A noter que cette vaguer d'horreur japonaise ne concerne pas uniquement la technologie : Ju-on, de Takashi Shimizu (2000) (dont Shimizu fera lui-même le remake avec The Grudge) est une histoire de fantôme tout à fait classique dans son principe de base.

Ces films sont très « japonais » dans la mesure où le propre du Japon est effectivement d'être à la pointe du progrès technique dans la vie quotidienne, et également de conserver un folklore traditionnel original et encore très vivant (dont les films de Myasaki rendent également compte). Ces films sont le résultat du choc de ces deux univers. Pourtant, ils sont eux-mêmes très classiques dans leur réalisation, voire même assez lents. En fait, ils appliquent l'un des principes de base du fantastique : exprimer l'étrangeté du monde, réinterroger notre rapport au quotidien, imaginer que le  rassurant devienne menaçant. Face à la nouveauté apportée par les images et les réseaux, les Japonais ont été les premiers à voir que c'était là que se jouait désormais le fantastique. Le téléphone portable n'est plus le média qui transmet la peur (cf. les Scream), il est la peur.

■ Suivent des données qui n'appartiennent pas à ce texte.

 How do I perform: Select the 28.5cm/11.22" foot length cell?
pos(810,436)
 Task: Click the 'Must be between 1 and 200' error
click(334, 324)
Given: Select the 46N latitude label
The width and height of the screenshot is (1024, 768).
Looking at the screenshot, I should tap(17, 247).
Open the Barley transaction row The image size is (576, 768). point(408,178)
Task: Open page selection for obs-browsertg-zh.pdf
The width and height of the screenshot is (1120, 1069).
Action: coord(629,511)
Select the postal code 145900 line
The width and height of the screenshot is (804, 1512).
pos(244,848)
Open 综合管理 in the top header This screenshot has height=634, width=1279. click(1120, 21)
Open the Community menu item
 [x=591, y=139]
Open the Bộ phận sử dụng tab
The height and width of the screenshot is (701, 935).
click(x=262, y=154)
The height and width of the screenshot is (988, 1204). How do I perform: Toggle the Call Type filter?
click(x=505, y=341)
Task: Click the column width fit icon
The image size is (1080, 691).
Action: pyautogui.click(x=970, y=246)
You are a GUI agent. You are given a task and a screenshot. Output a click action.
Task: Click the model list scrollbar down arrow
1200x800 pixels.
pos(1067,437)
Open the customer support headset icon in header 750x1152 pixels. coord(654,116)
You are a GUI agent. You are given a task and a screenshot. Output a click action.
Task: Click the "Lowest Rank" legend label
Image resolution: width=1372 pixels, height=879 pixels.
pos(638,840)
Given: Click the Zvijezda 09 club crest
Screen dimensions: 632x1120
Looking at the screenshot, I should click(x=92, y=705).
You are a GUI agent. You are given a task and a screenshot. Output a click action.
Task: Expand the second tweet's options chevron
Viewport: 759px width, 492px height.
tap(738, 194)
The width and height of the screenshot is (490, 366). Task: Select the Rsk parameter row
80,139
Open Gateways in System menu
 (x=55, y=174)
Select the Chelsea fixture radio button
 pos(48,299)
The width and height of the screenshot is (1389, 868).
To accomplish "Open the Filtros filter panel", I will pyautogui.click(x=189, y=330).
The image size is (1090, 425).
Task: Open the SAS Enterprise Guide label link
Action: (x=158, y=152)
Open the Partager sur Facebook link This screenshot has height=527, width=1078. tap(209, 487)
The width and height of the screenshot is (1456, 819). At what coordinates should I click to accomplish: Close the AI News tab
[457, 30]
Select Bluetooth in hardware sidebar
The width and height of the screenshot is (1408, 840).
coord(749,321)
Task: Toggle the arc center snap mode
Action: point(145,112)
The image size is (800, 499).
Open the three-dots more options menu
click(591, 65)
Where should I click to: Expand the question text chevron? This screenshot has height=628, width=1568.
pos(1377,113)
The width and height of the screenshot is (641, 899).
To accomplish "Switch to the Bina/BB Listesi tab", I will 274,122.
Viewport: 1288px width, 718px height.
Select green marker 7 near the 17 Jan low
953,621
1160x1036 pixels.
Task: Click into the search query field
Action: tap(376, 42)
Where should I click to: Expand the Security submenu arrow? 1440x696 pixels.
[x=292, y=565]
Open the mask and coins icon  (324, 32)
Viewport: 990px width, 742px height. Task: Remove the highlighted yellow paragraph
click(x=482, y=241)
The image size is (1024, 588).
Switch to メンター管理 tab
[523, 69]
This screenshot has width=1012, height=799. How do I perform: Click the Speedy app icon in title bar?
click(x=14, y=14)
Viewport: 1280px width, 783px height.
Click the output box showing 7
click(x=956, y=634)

La voix dans le téléphone, l'image sur la cassette VHS ou le site internet, tout cela vient de nulle part parce que, effectivement, dans notre expérience quotidienne, ils viennent de nulle part. A moins d'être un ingénieur informatique ou en télécommunication, personne d'entre nous n'est capable de dire comment fonctionne un téléphone portable ou une cassette VHS ou un ordinateur. Nous ne nous posons même pas la question. Ce sont des objets magiques (= dotés d'un pouvoir extraordinaire dont nous ignorons la cause). Et si ces objets sont magiques, alors cette magie peut prendre une vie autonome et se retourner contre nous. Comme tout bon film d'horreur (ou histoire fantastique) qui se respecte, ces films ont su révéler la face cachée de notre quotidien le plus contemporain.

En guise de conclusion

je voudrais terminer cette longue dissertation en prenant le contrepied de tout ce que je viens de dire. En avril 2012 est sorti La Dame en Noir, de James Atkins avec Daniel Radcliff. James Watkins est l'un des scénaristes de The Descent , part 2 (Jon Harris, 2009) et le réalisateur d'Eden Lake (2008, avec Michael Fassbender). Malgré ce que ces deux expériences pouvaient laisser penser, la Dame en Noir est un film tout ce qu'il y a de plus classique, avec de beaux décors, des personnages un peu bizarres de la campagne anglaise de la fin du 19è siècle, une histoire de fantôme sans véritable surprise. Ce film a marqué la résurrection de la Hammer, la société de production célèbre dans les années 60 pour ses Dracula, Frankestein et autres Momies.

J'ai été assez séduit par le charme un peu désuet du film, mais je me souviens avoir pensé qu'un tel film ne connaîtrait sûrement pas un énorme succès, une fois passée la curiosité de voir Harry Potter dans un rôle d'adulte. Et bien pas du tout : le film a cartonné ! Notamment aux Etats-Unis. Et une suite est attendue.

Qu'un film aussi classique et aussi sobre puisse connaître un grand succès public face à la barbarie des Saw ou face au jeu de massacre des Destination Finale, voilà qui est plutôt rassurant. Je ne suis pas pour une modernité à tout prix. C'est juste que, si on commence à aller dans cette direction, autant aller jusqu'au bout et créer un univers contemporain cohérent et consistent (et hétérogène). Mais entre un bon film de fantôme classique et une énième variation superficielle sur les téléphones portables, le choix est vite fait. Ce n'est pas la mode qui fait un bon film, mais un scénario intelligent et une bonne mise en scène.

Et c'est sur cette remarque pleine de bon sens que je vais m'arrêter.